Liver cirrhosis with portal hypertension presents several key clinical features, the most significant of which are ascites, the formation of collateral circulation, and splenomegaly accompanied by hypersplenism. These manifestations are described in detail below.

Ascites is one of the most prominent signs of decompensated liver cirrhosis. It results from a combination of reduced liver function and elevated portal venous pressure. Patients often experience abdominal distension, and in severe cases, massive fluid accumulation can lead to a visibly swollen abdomen. This condition may also contribute to the development of abdominal hernias, such as umbilical hernias. Furthermore, large volumes of ascites can push upward on the diaphragm, limiting its movement and potentially causing shortness of breath and palpitations.
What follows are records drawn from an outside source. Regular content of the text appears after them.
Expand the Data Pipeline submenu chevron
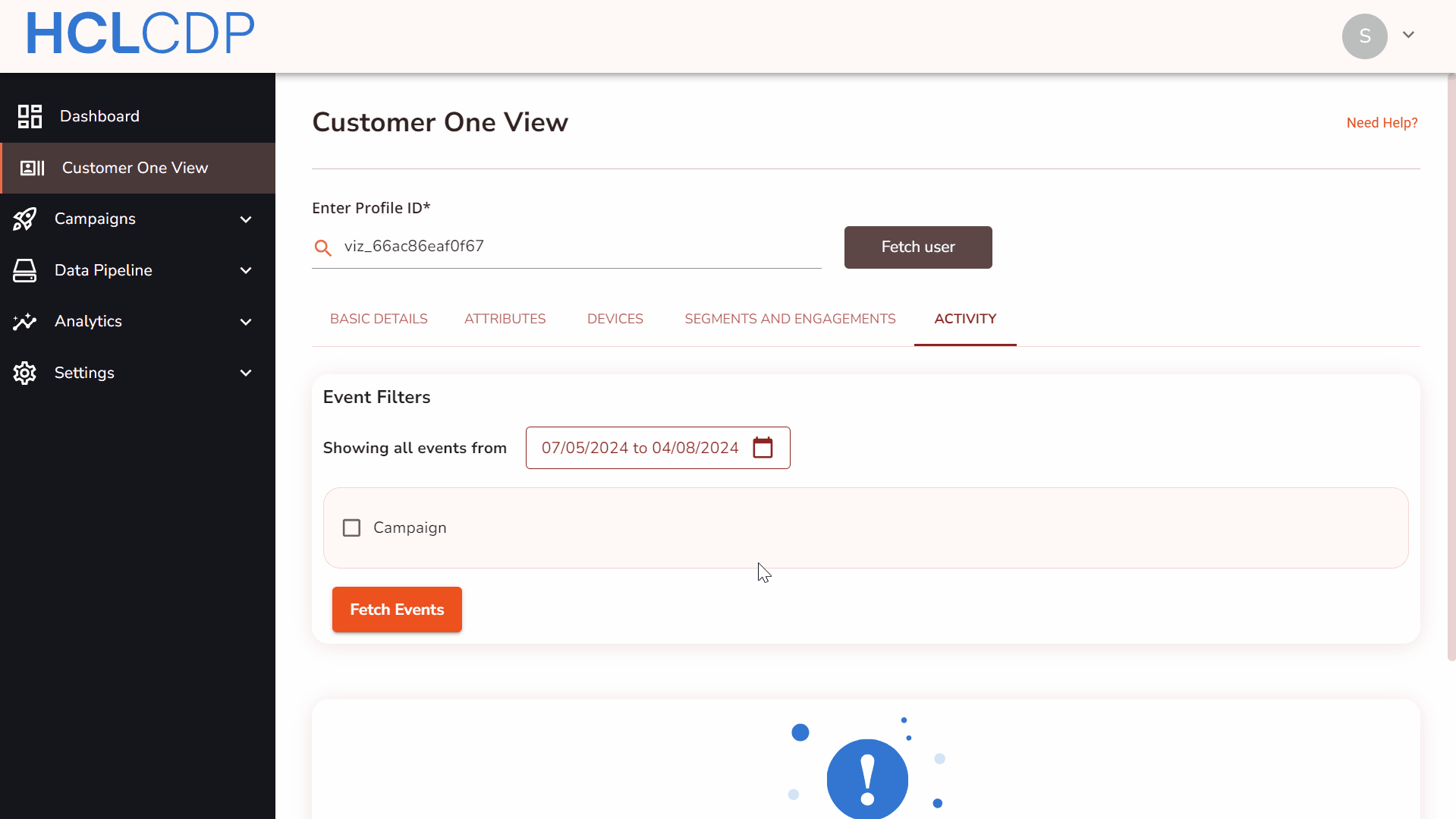This screenshot has height=819, width=1456. coord(246,270)
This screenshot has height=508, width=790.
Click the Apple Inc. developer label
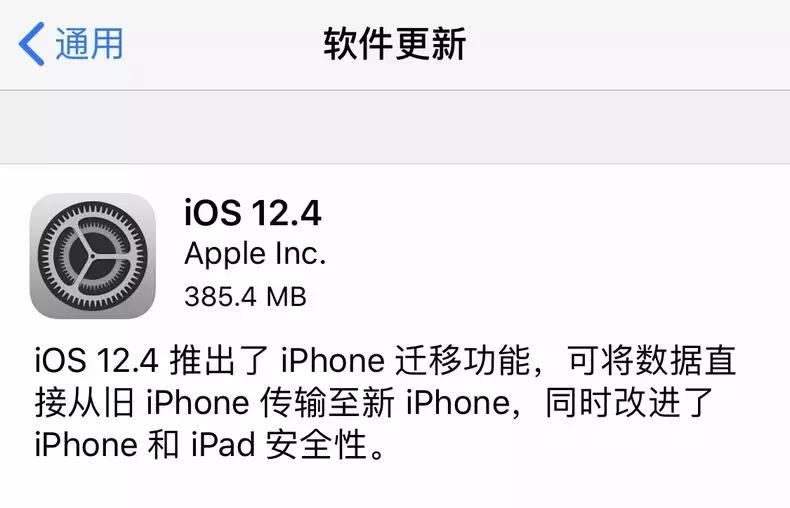pyautogui.click(x=255, y=255)
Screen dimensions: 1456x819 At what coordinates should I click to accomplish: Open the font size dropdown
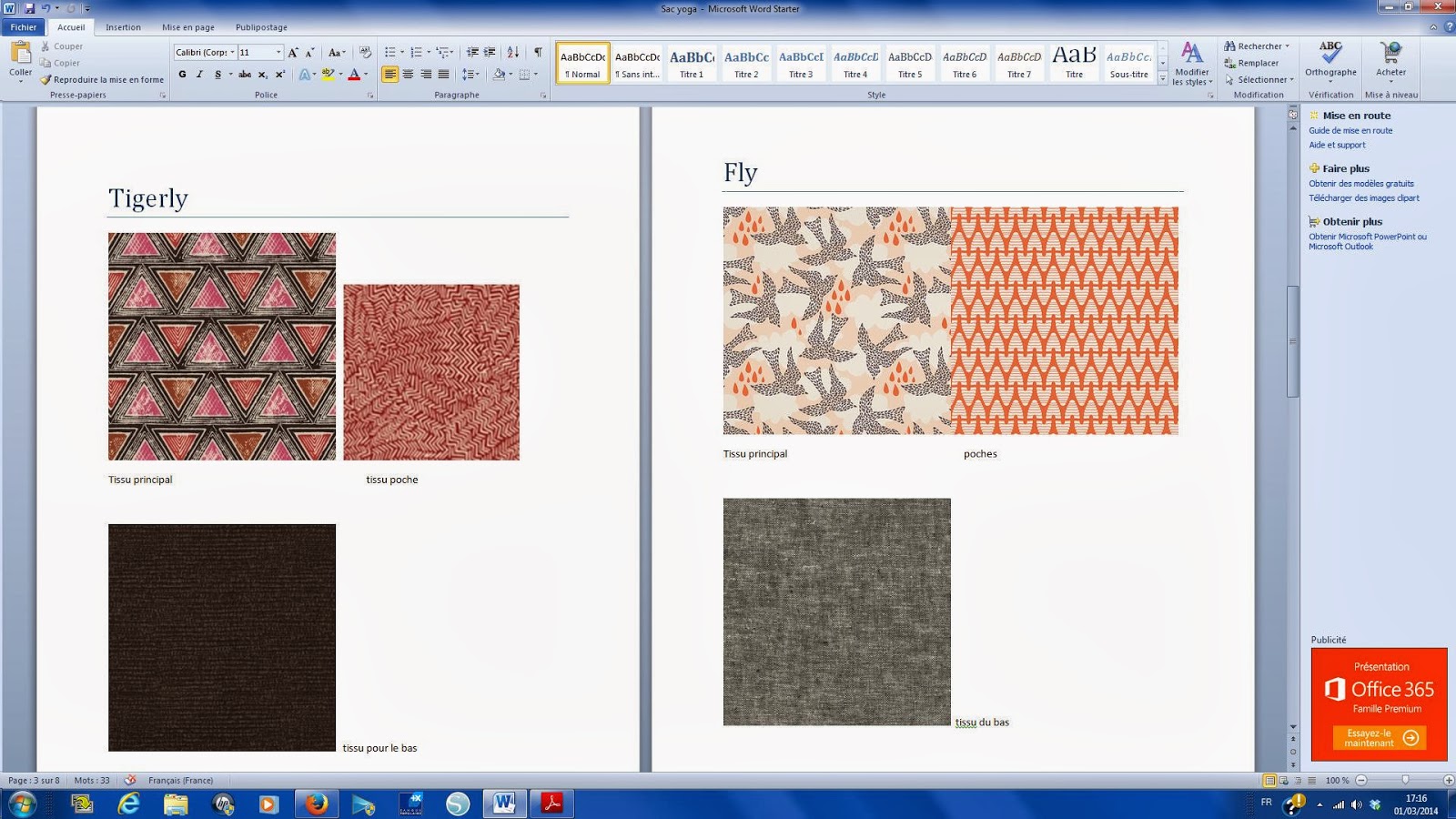point(278,53)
Development of portosystemic collateral circulation is another hallmark of portal hypertension. Commonly observed collateral pathways include esophageal and gastric varices, abdominal wall vein dilation, hemorrhoidal vein expansion, retroperitoneal shunts, and splenorenal shunts. These alternative blood flow routes form as the body attempts to bypass the increased pressure in the portal system.

Splenomegaly and hypersplenism frequently occur early in the progression of liver cirrhosis. Increased resistance to blood flow in the splenic vein and backward transmission of portal pressure leads to passive congestion and enlargement of the spleen. Additionally, inflammatory substances from the gut enter the systemic circulation through portosystemic collaterals and are then taken up by the spleen. This triggers antigenic stimulation, leading to proliferation of mononuclear phagocytes within the spleen, contributing to both splenomegaly and overactive spleen function, known as hypersplenism.